I had several good questions come in on this week's video looking for a little clarification on some points. I'll try to accommodate here.The first question was from Ulli asking, essentially, why I believe in taking a gradual approach to defensive positioning.
Well, a few things. I don't really want to sell a lot of stocks that have not changed, IMO, fundamentally. This creates more commissions, tax issues (depending) and then uncertainty about when or how to get back in. As a matter of philosophy I don't care about one stock going down (assuming the fundamental story has not changed) I care about the entire portfolio.
If the market is up 5% in six months and your portfolio is up 4-6% in the same time period does it matter if one stock in that mix is down 12%?
From the no one can get them all right file, a portfolio is a mix of holdings that are going up and down. This also makes for better diversification. It seems to me that individual stocks go down for short periods all the time with no change in the business. This sort of normal movement is not something I try to trade around.
Steve.scoot asked about gold going down with stocks and whether cash is the only true hedge. First things first, I view gold as a way own something that has a chance of going up when the market suffers some sort of external shock like a terror event. I am far less confident that gold will zig to the stock market's zag when there is a market event that hits stocks. The thing in February and the thing this week were both market events.
I know the fundamental story about why gold should go up but my take is that the reality will not be as good as the story. If I am wrong, fine, I own gold across the board.
Put options, used correctly make good hedges but of course like all products they have some drawbacks. Inverse funds make good hedges but of course like all products they have some drawbacks.
Tomk doubts that market timing can improve returns, he says it is better for managing volatility. I don't think of what I am talking about as market timing. I am not saying it isn't market timing I am saying that is not my mindset.
The big idea is that when there is a problem with demand for equities, regardless of the reason, I want to reduce exposure. Problems with demand are what lead to down a lot, in a very simplistic way of thinking.
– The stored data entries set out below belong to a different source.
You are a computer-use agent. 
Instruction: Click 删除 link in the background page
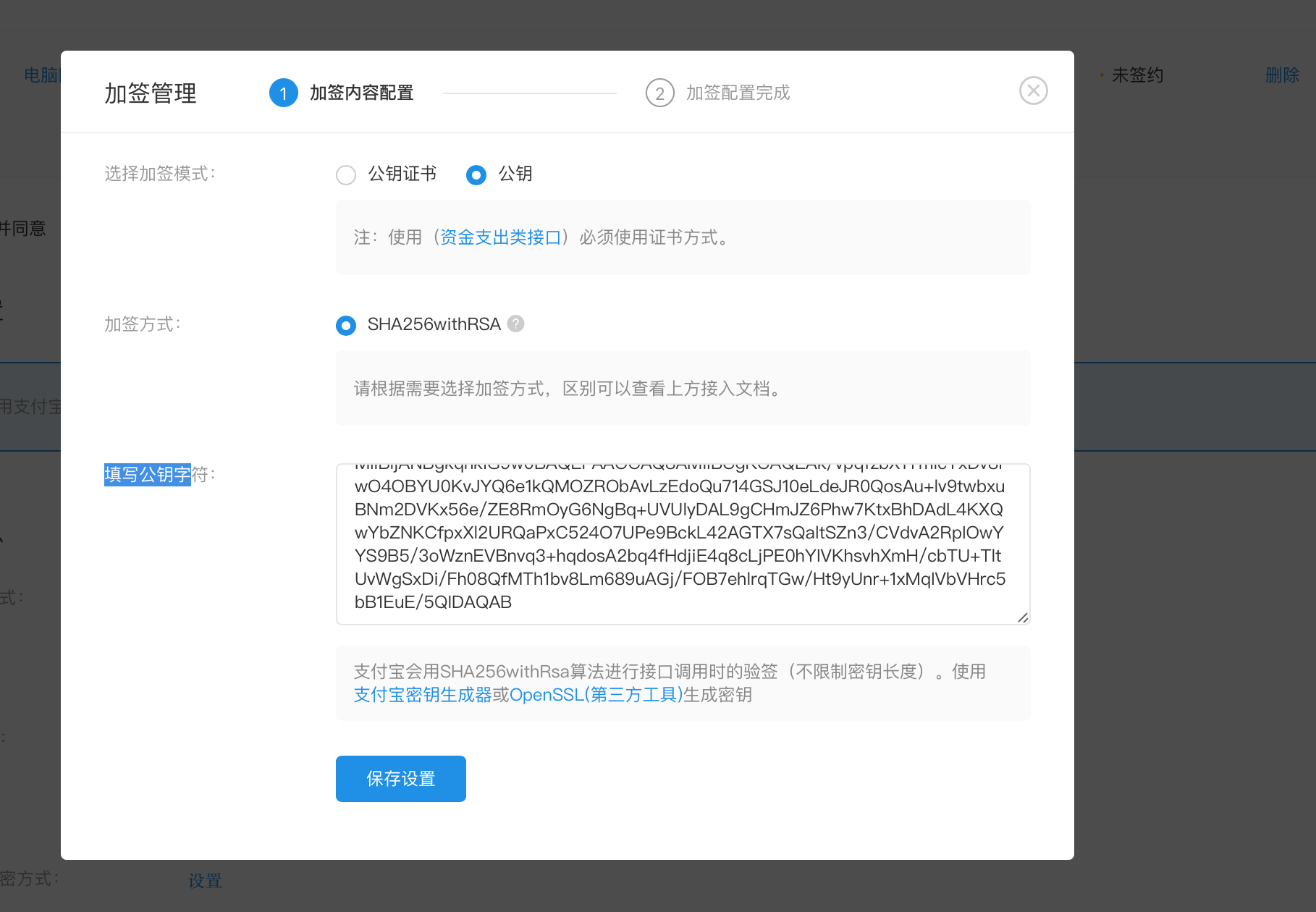click(1281, 75)
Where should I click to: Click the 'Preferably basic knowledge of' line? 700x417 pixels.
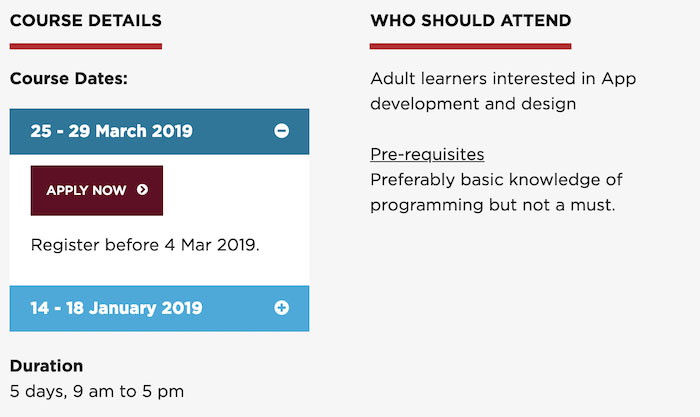[x=496, y=180]
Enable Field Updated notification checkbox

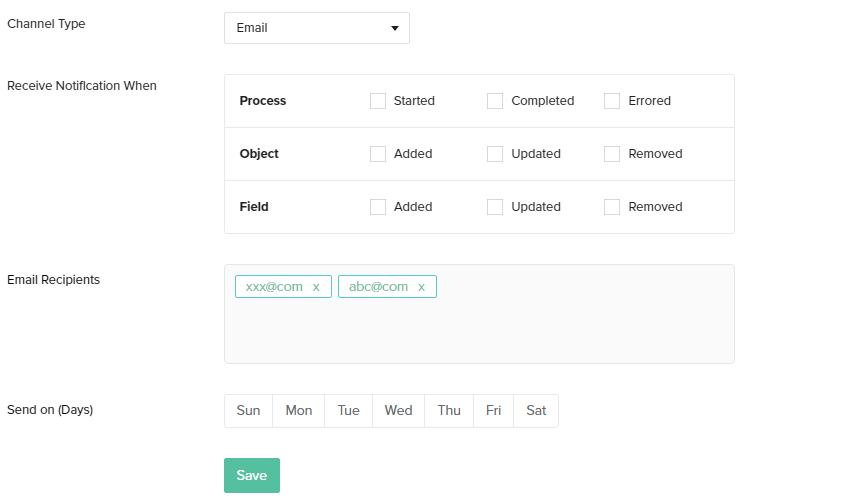pyautogui.click(x=495, y=207)
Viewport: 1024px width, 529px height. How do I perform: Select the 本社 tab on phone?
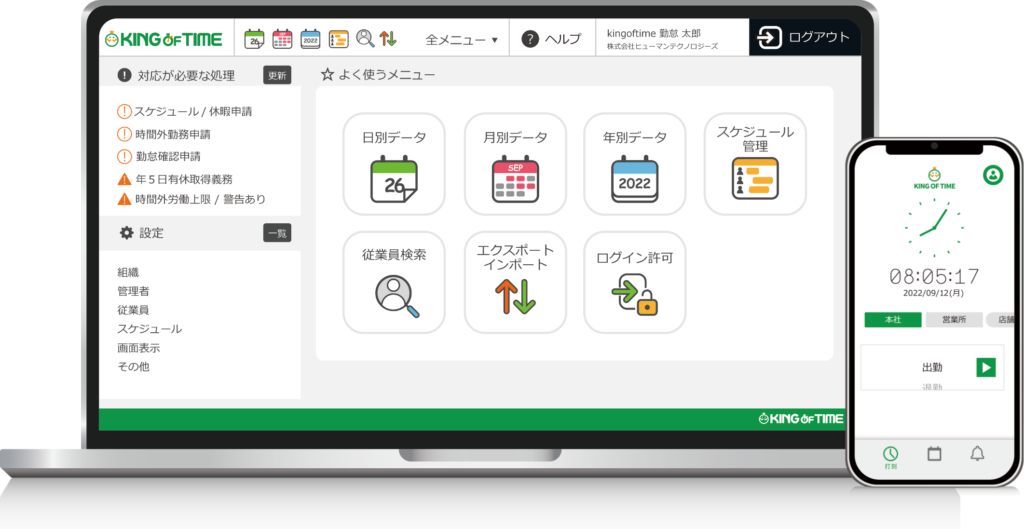pos(892,320)
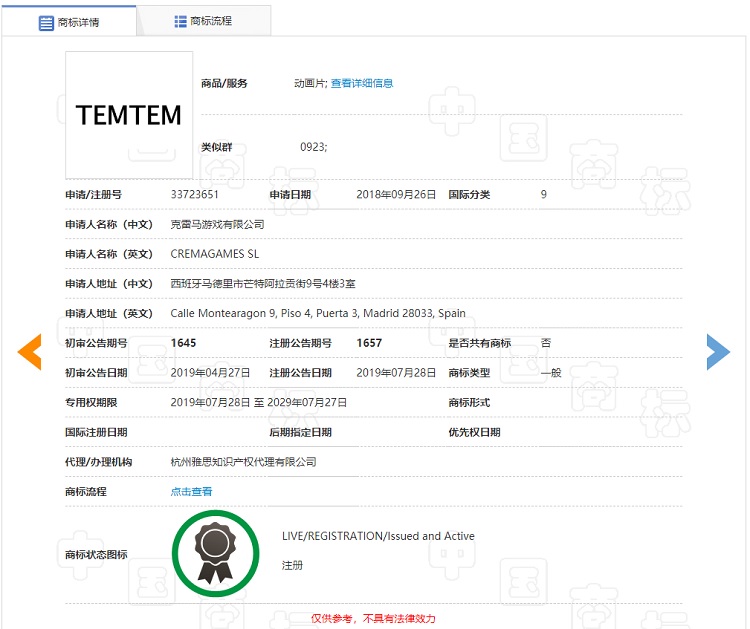This screenshot has width=750, height=629.
Task: Click the list icon on 商标流程 tab
Action: point(180,21)
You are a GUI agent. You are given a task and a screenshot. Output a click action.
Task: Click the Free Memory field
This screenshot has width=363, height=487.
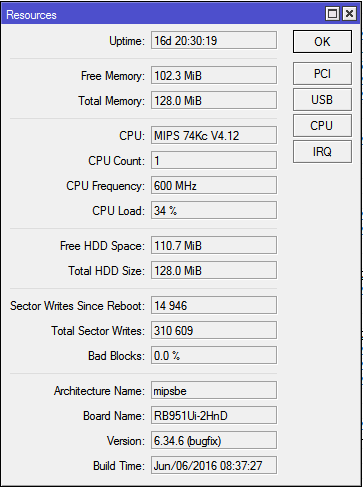coord(214,75)
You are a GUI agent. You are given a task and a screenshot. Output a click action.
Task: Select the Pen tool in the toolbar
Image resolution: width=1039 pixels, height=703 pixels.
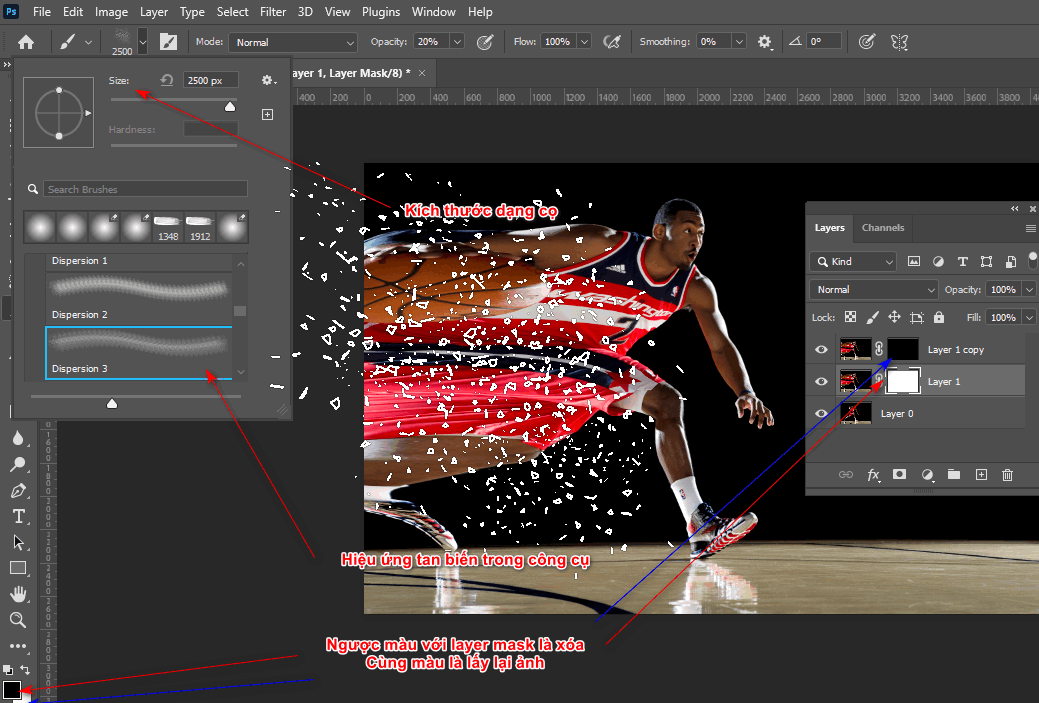18,490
The picture is from Friday night. My brother Larry and I went to see the Red Sox play the Diamondbacks down in Phoenix. Larry went down to the stadium a couple of days before and got insanely good seats. There seemed to be more Sox fans than D-back fans. It was a great time. You can read a little more about it here if you are so inclined.





8 comments:
Is there aNY EMPIRICAL EVIDENCE THAT A BREAK THROUGH OF THE DOW JONES 200 DAY MOVING AVERAGE IS A RELIEaBlE TELL. aLSO SHOULD NOT VOLUME BE TAKEN INTO CONSIDERATION AS WELL AS OTHER FACTORS ? Do you look for confirmation to other 200 day moving averages? thanks
Nice article, but I especially agree with you about taxes. I tried active trading but the taxes really got me. Thanks for the article.
Eric
http://emervest.blogspot.com
TAXES, I should be so lucky!
i don't study the Dow at all. Applying your question to the SPX, I don't know. I am not a technician. The 200 DMA in the manner I use it is simple and easy to be disciplined with.
I could make it infinitely more complicated but I don't know that I would be any more correct (or wrong).
Models this week:
Timing Model = 2.5
90% long, 10% cash
Global Allocation of Long Positions
MSCI EAFE Index 40%
MCCI Emerging Markets Index 30%
Russell 3000 Index - U.S. 30%
Top US Sectors
Composite Internet 4.5
U.S. Oil Equipment, Services & Distribution 4.0
U.S. Telecommunications 4.0
U.S. Oil & Gas 4.0
U.S. Mobile Telecommunications 2.5
U.S. Basic Materials 2.0
U.S. Leisure Goods 2.0
U.S. Biotechnology 2.0
Top Intl ETFs
MSCI Malaysia Index Fund 3
MSCI Germany Index Fund 3
S&P Latin America 40 Index Fund 3
MSCI Netherlands Index Fund 3
MSCI Singapore Index Fund 3
MSCI Brazil Index Fund 3
MSCI Mexico Index Fund 3
FTSE/Xinhua China 25 Index Fund 3
MSCI Australia Index Fund 3
MSCI South Korea Index Fund 3
MSCI Pacific ex-Japan Index Fund 3
Not a lot has changed except EAFE stocks have been losing relative strength against US and Emerging stocks.
I don't see my timing model changing much unless we see the market start to break below it's 75 day moving average. A few of the sentiment models are racing towards OS territory so there could be an offset in the making.
I still have two double short positions and will continue to hold them until we hit new highs...or until the sentiment models hit OS levels.
What's the fundamental story for why gold should go up?
Thanks for a great Blog, do you ever comment on South Africa as a alternative investment vehicle?
http://bluvestments.blogspot.com/
Great blog but get ready for a 20% correction in the coming weeks.